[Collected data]
####

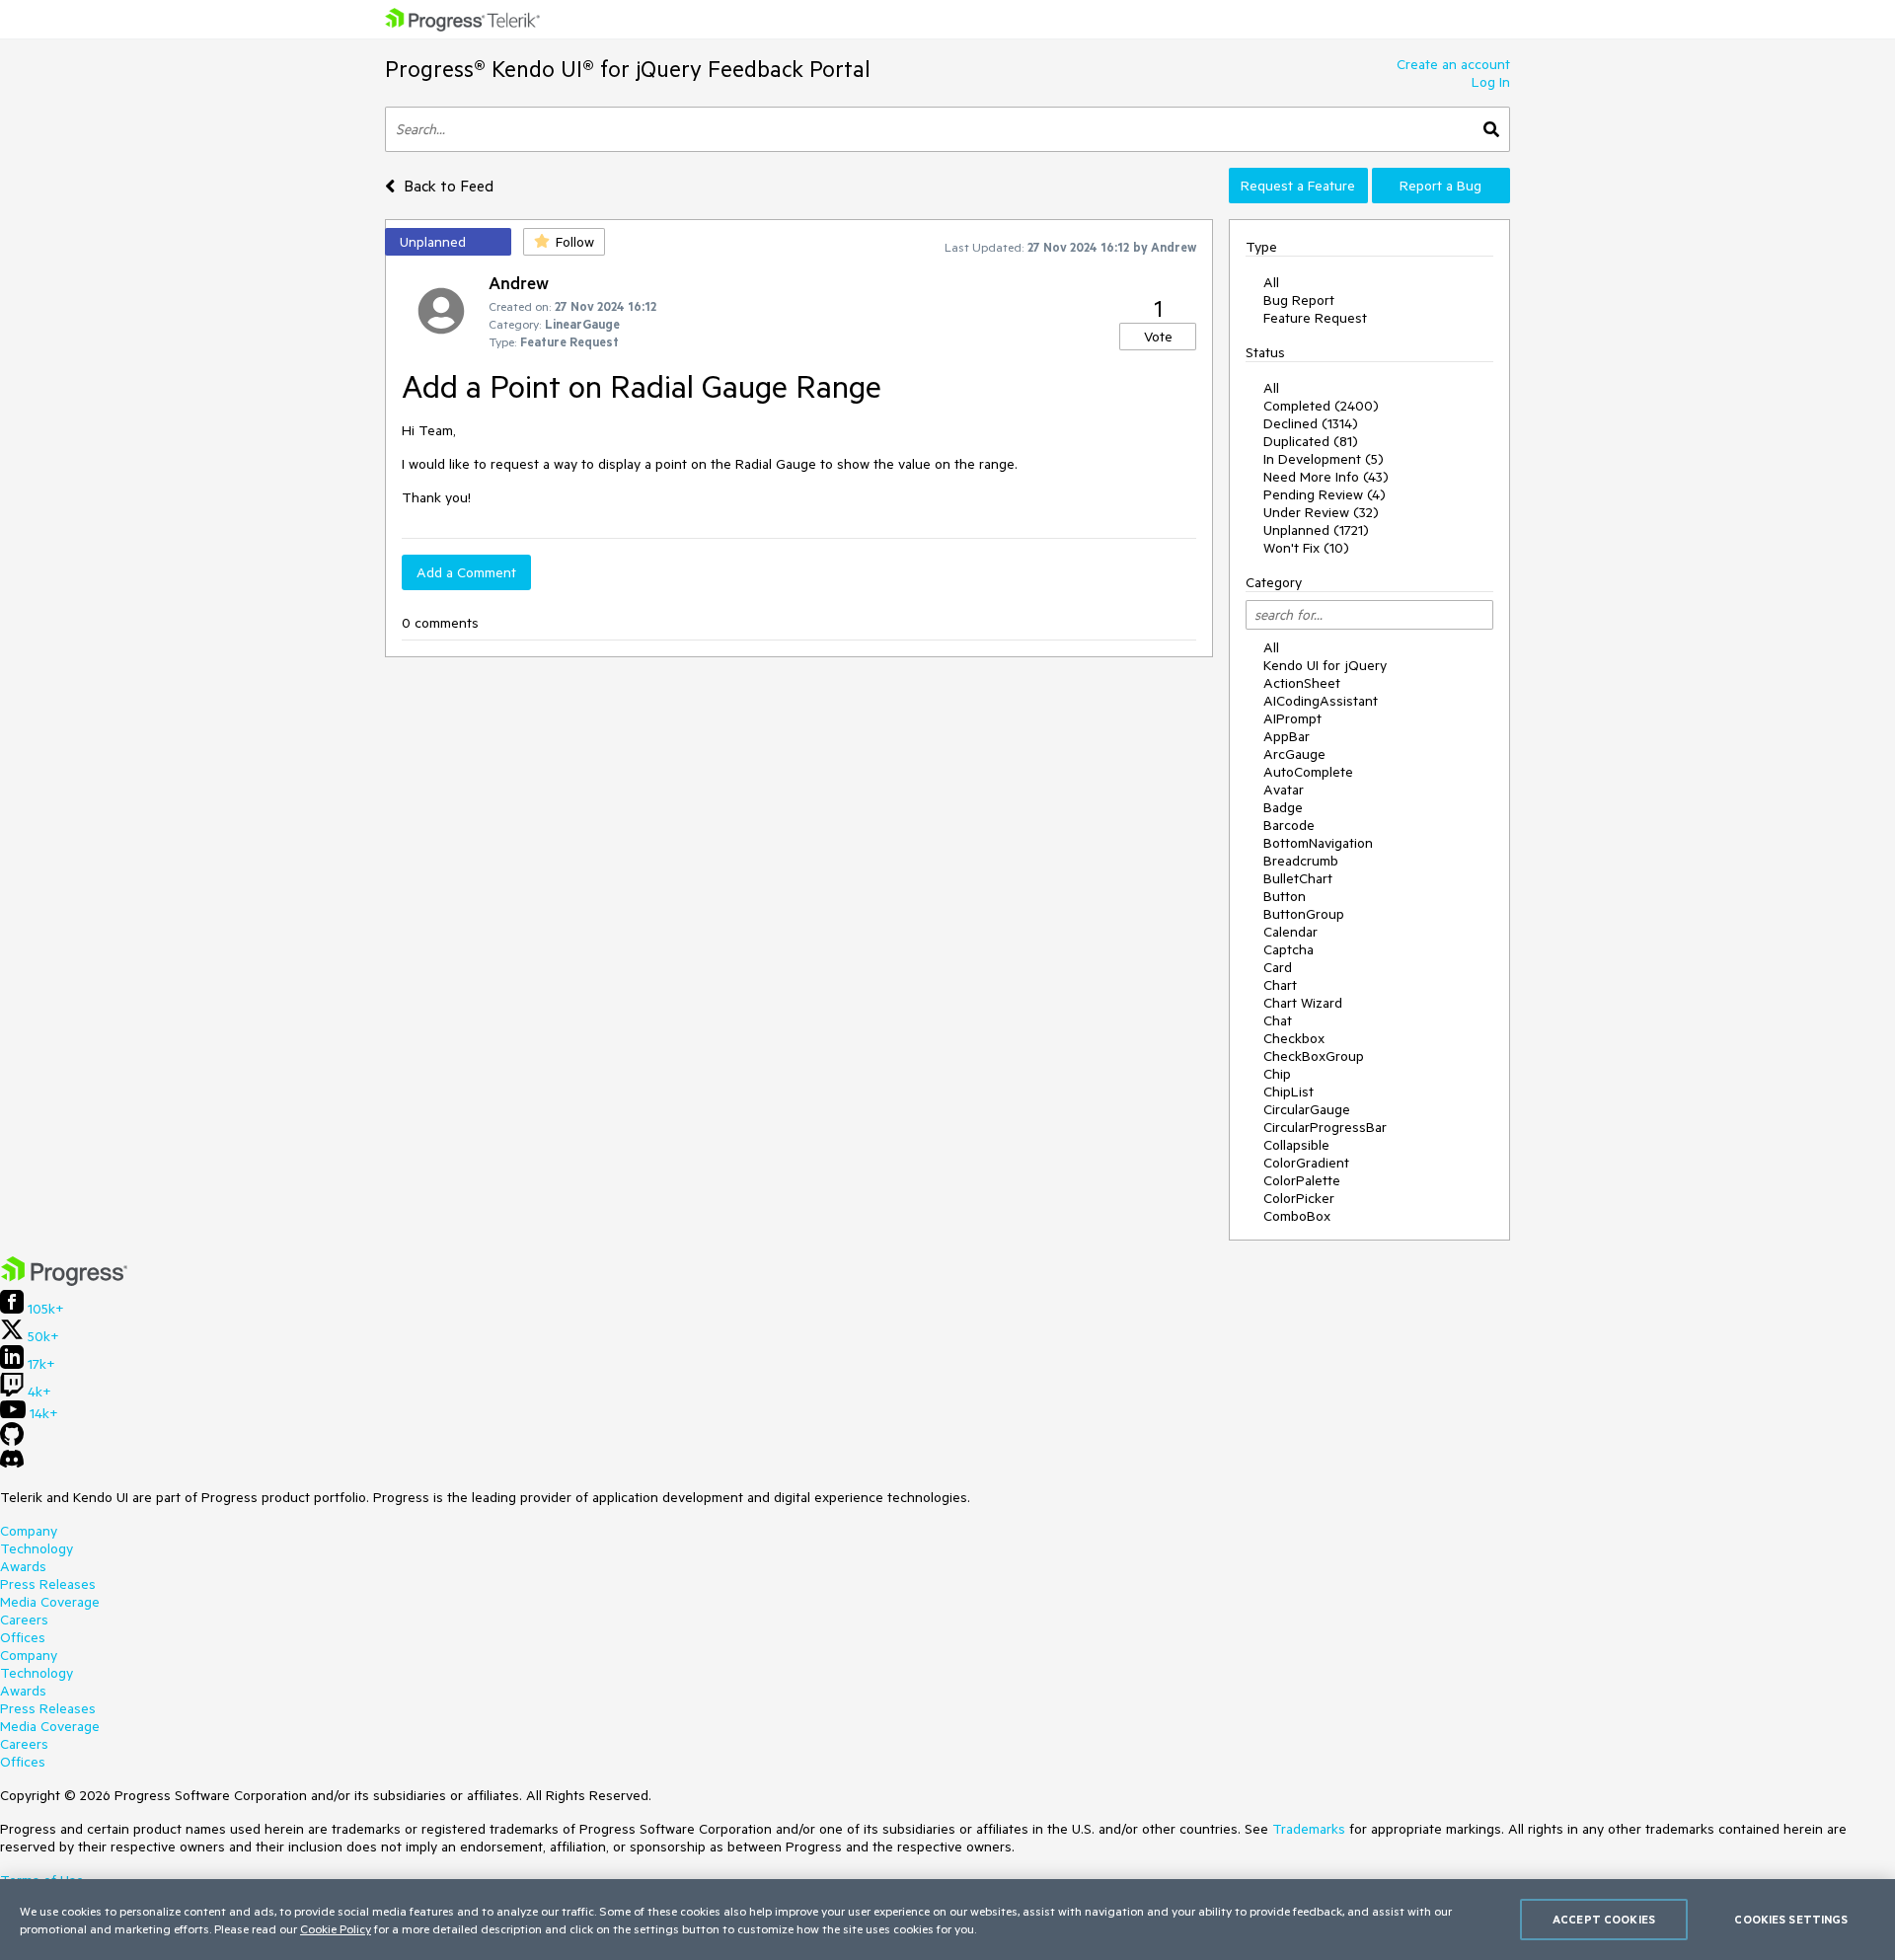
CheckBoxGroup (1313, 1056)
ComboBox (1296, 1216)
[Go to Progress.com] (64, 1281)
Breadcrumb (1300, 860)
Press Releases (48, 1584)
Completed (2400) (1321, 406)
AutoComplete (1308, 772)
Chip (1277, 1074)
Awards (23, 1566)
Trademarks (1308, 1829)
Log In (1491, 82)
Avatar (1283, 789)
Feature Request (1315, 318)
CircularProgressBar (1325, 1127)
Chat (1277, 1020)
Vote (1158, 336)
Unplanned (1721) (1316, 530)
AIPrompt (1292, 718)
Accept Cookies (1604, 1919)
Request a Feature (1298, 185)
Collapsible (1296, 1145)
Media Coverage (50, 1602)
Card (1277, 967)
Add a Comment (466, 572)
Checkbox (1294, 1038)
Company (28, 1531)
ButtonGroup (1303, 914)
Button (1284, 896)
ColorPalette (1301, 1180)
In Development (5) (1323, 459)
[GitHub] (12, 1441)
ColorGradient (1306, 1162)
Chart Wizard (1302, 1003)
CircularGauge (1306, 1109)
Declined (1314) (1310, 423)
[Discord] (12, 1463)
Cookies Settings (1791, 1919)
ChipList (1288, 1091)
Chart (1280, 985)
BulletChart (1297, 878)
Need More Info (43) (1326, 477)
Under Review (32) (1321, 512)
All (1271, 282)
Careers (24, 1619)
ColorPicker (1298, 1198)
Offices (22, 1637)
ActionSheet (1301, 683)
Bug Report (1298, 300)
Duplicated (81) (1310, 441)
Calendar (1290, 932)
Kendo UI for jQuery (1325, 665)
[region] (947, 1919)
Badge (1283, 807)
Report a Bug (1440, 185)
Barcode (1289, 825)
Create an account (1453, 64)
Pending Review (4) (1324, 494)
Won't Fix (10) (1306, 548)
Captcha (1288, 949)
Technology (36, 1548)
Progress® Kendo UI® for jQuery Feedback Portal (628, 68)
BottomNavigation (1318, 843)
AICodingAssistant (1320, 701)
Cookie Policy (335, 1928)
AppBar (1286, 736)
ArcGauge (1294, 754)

####

ASSIGNED TASK ::
A verbatim transcription is needed of the lines above, starting at the line with "Media Coverage (50, 1602)" and ending at the line with "Chart Wizard (1302, 1003)", both included, and of nothing else.

RESULT ::
Media Coverage (50, 1602)
Card (1277, 967)
Add a Comment (466, 572)
Checkbox (1294, 1038)
Company (28, 1531)
ButtonGroup (1303, 914)
Button (1284, 896)
ColorPalette (1301, 1180)
In Development (5) (1323, 459)
[GitHub] (12, 1441)
ColorGradient (1306, 1162)
Chart Wizard (1302, 1003)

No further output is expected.